* Instructions for the task *
Once the line with "The height and" has been located in the records below, set down that line and all subsequent lines exactly, omitting the pictures.

-=-=-=-=-

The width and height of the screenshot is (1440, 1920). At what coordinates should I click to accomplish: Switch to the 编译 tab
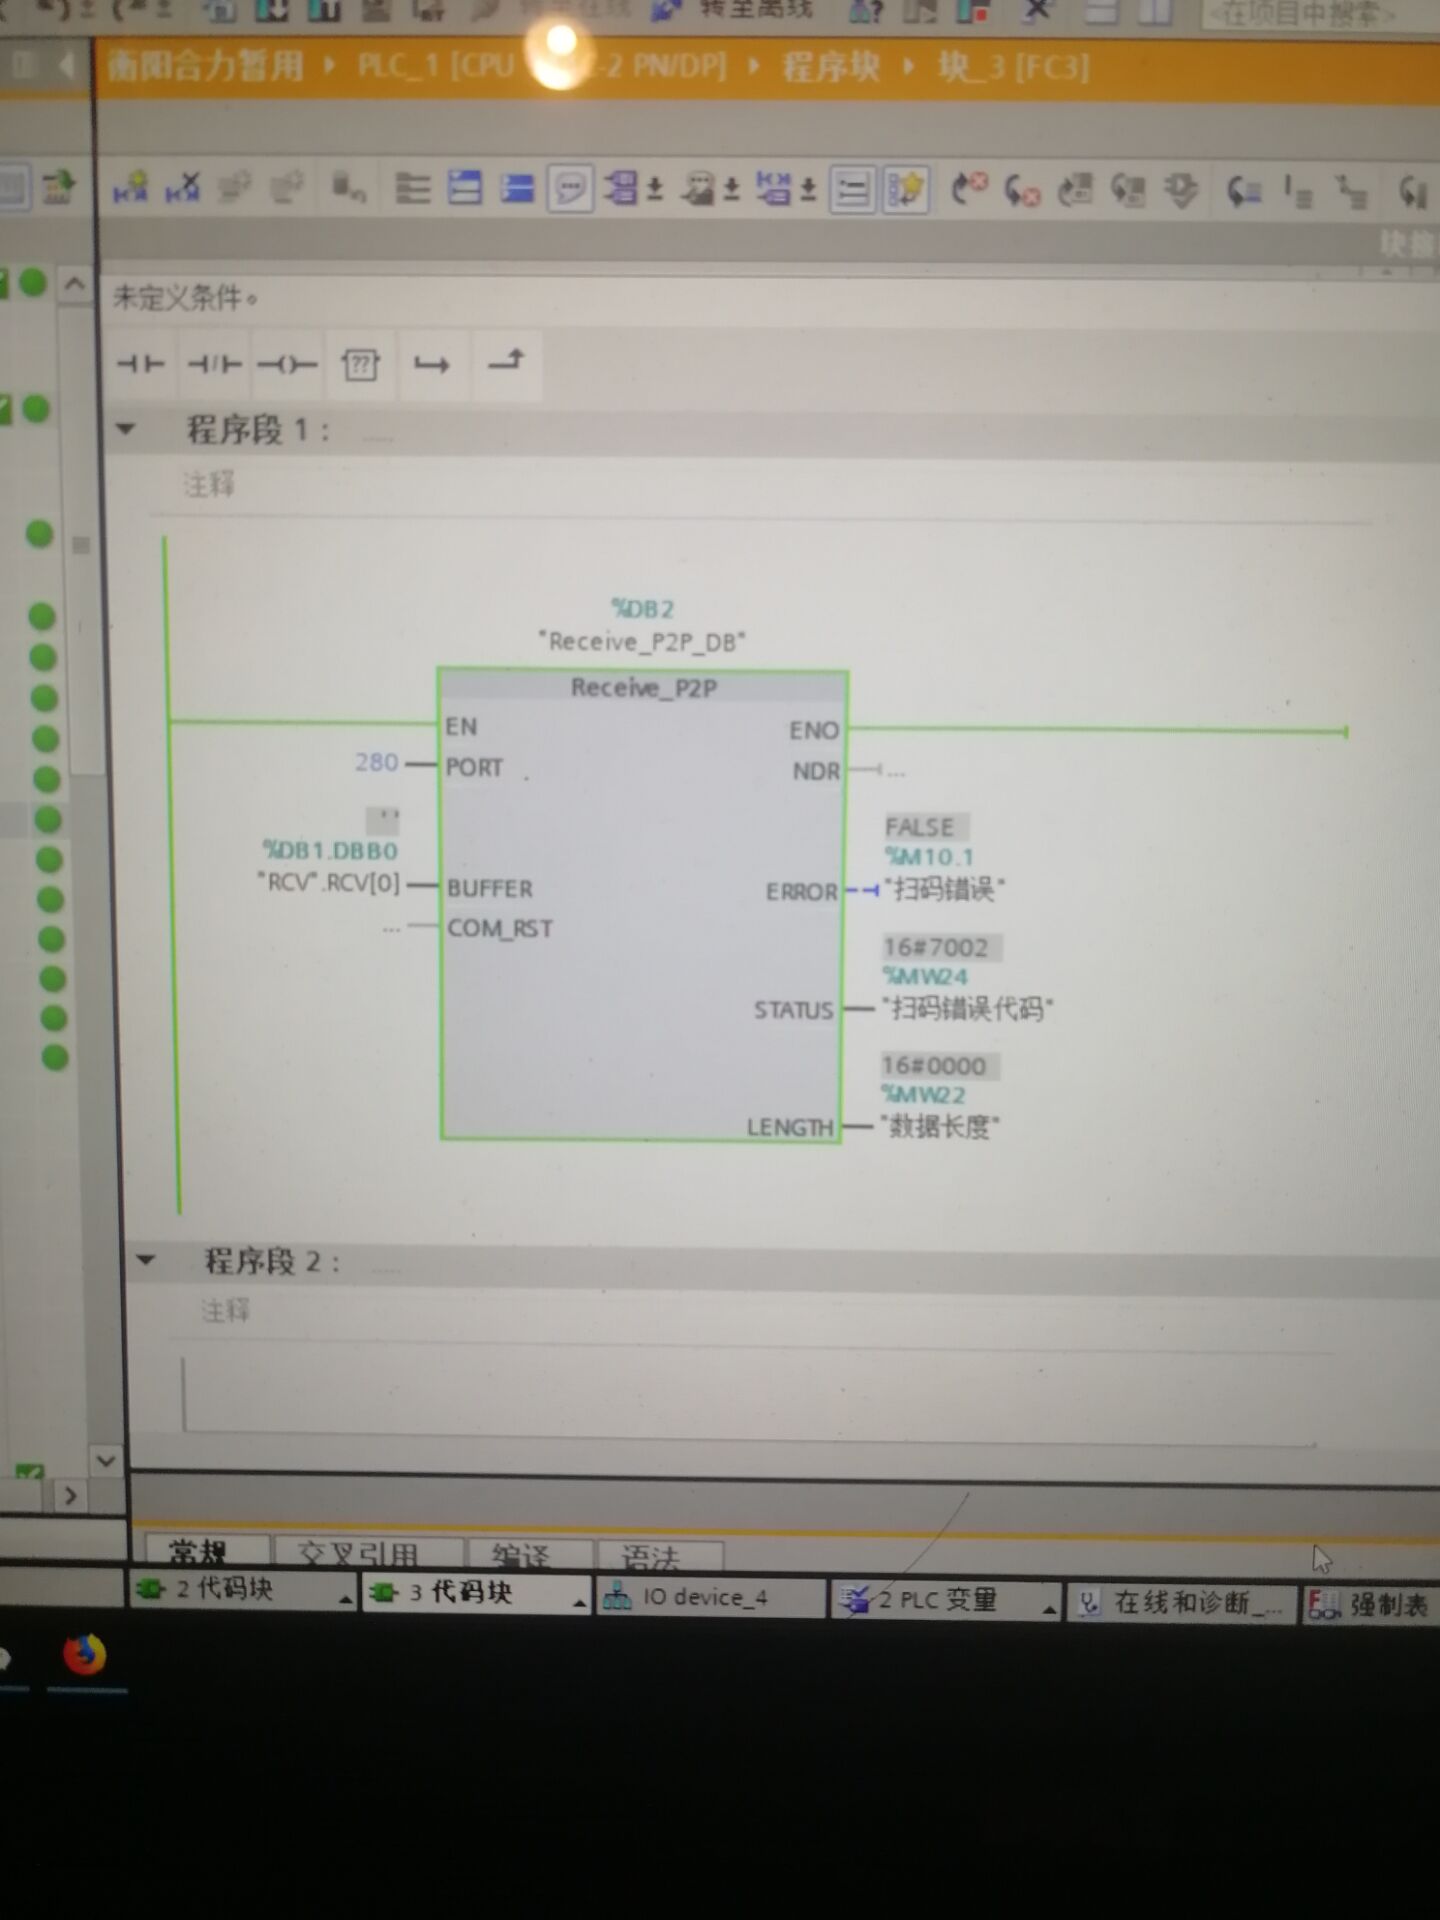click(521, 1554)
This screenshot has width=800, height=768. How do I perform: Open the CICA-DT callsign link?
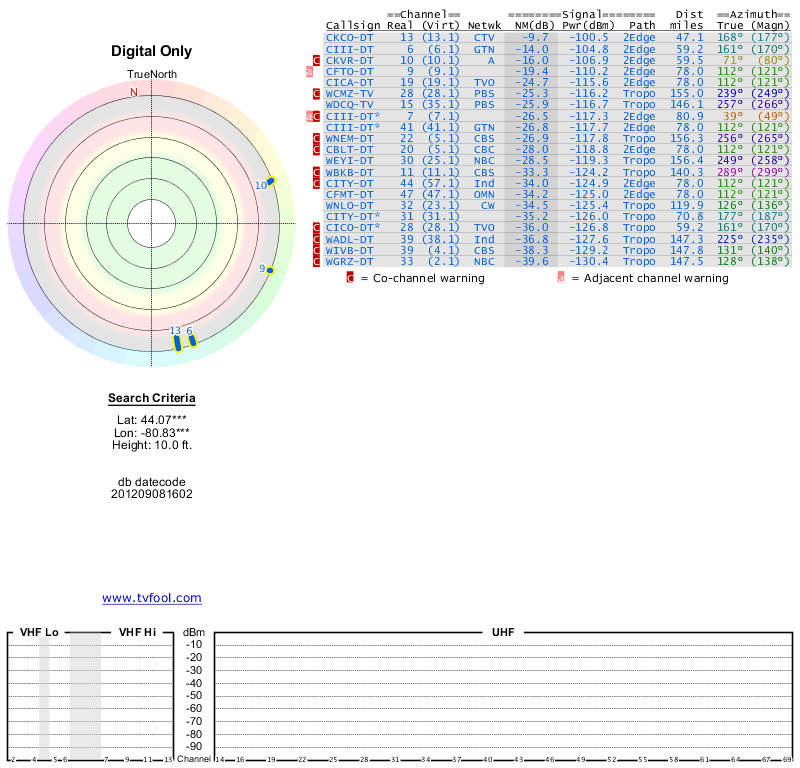click(349, 82)
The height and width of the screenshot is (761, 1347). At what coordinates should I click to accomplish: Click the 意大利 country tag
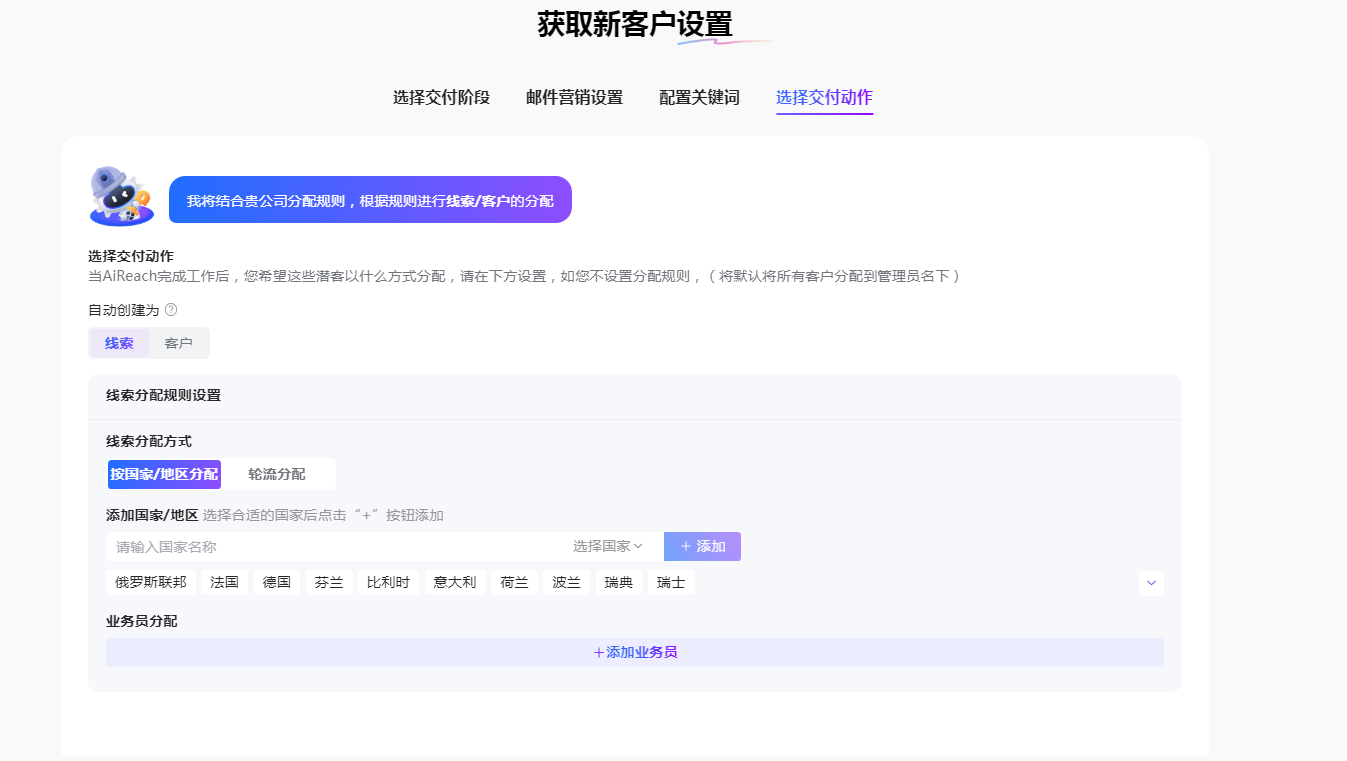[455, 582]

-=-=-=-=-

* Solution for this exercise *
The height and width of the screenshot is (761, 1347). At what coordinates should I click to accomplish: Click the 意大利 country tag
[455, 582]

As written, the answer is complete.